ONG cobra Lula para tirar pessoas com deficiência de casas coletivas
Em comunicado publicado hoje, a HRW (Human Rights Watch), organização internacional ligada aos direitos humanos, cobrou do governo Lula (PT) um plano para tirar pessoas com deficiência de instituições de acolhimento e moradias coletivas.
O que aconteceu
A organização sugere que o governo federal crie projetos para que as pessoas com deficiência vivam de maneira independente. Segundo a Human Rights, o programa Viver Sem Limites, previsto para ser lançado no próximo mês, pode colaborar para implementação de ações nesse sentido.
Milhares de pessoas com deficiência no Brasil vivem em instituições ou residências inclusivas -- pequenos lares coletivos planejados para até 10 pessoas com deficiência. Em vários aspectos as condições dessas instituições se assemelham a condições prisionais.
Human Rights Watch em comunicado
O primeiro passado, de acordo com Carlos Ríos-Espinosa, diretor-adjunto de direitos das pessoas com deficiência da Human Rights Watch, é criar um plano para retirar o grupo dessas instituições. "Sabemos que não será de um dia para o outro, porque é uma questão que precisa de muitas ações, uma política integrada", explica.
Como exemplo, ele cita o caso de Leonardo, entrevistado pela ONG em 2018. O jovem morava em uma instituição desde os 15 anos. Na época com 25, ele dividia um quarto com outros 24 homens e mulheres, sem qualquer privacidade e escolhas sobre sua rotina.

- - - -

Instruções da tarefa: Na notícia sobre a cobrança da HRW ao governo Lula, qual programa, previsto para ser lançado no próximo mês, pode colaborar para que pessoas com deficiência vivam de maneira independente? Os registros não têm relação com esta tarefa.

Material fornecido:
- - - -

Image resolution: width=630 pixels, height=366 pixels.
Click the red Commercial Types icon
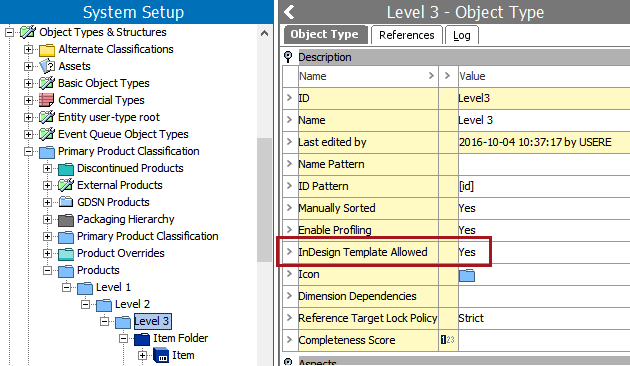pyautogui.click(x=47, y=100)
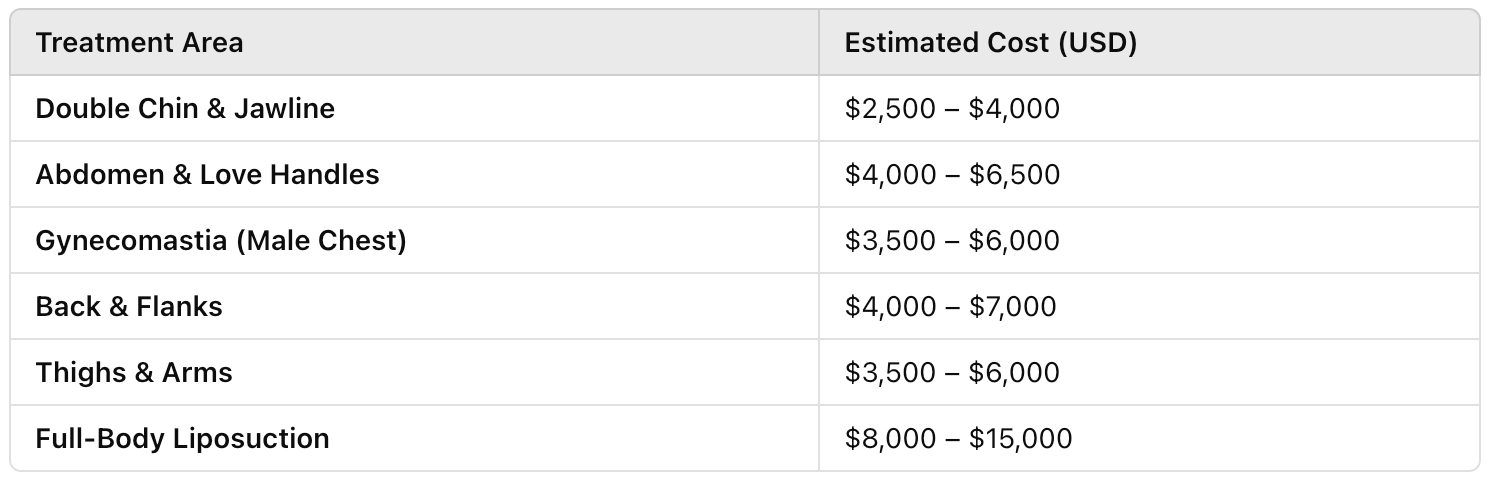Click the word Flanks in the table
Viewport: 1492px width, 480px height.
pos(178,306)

- - - -

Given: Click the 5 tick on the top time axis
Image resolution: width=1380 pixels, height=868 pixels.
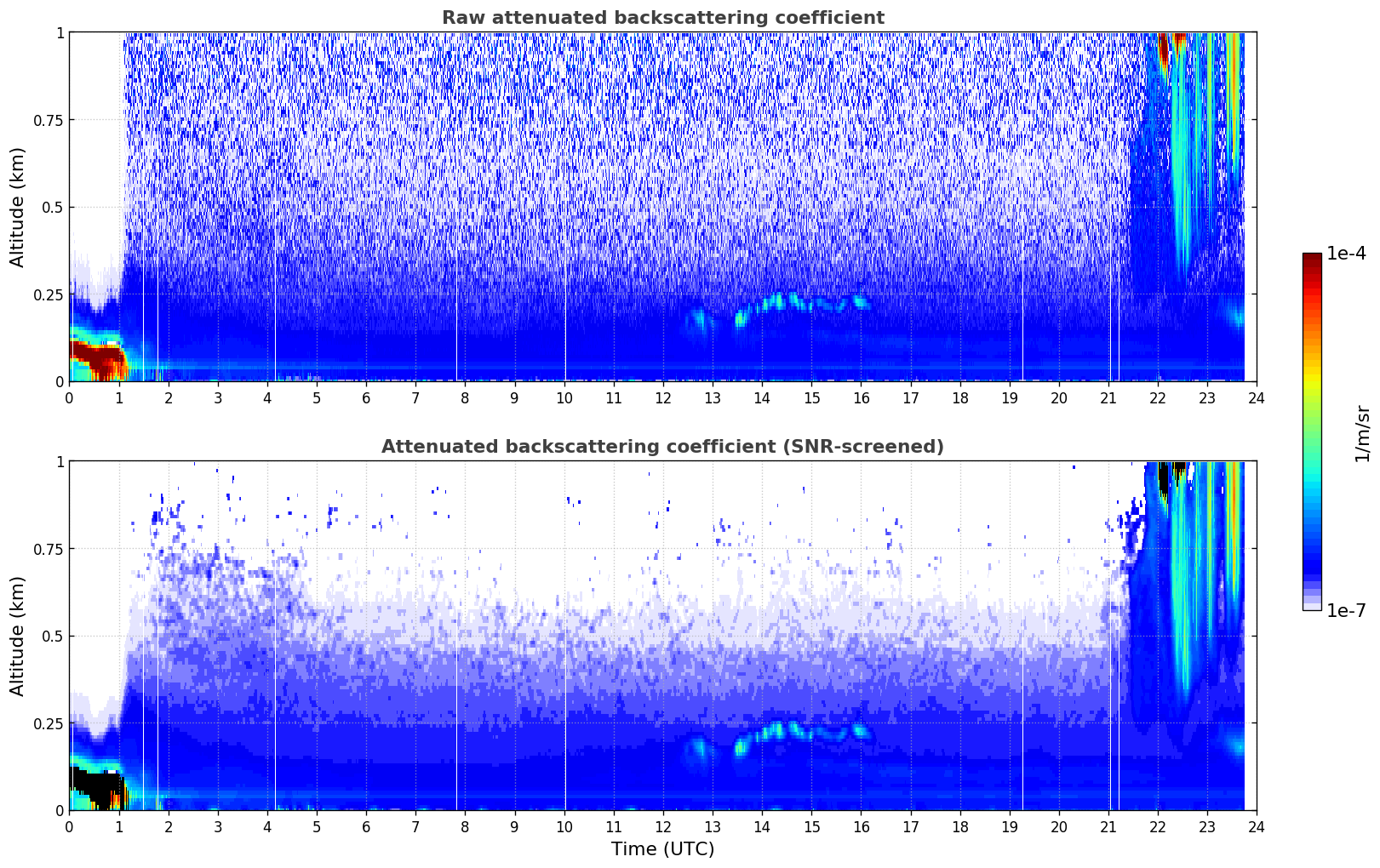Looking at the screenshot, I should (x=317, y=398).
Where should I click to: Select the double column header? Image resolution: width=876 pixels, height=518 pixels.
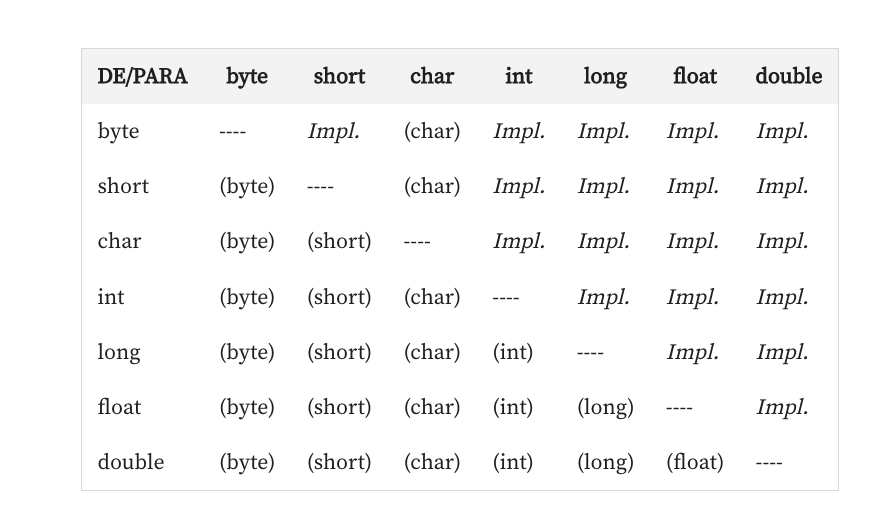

- - - -

Resposta: O programa Viver Sem Limites.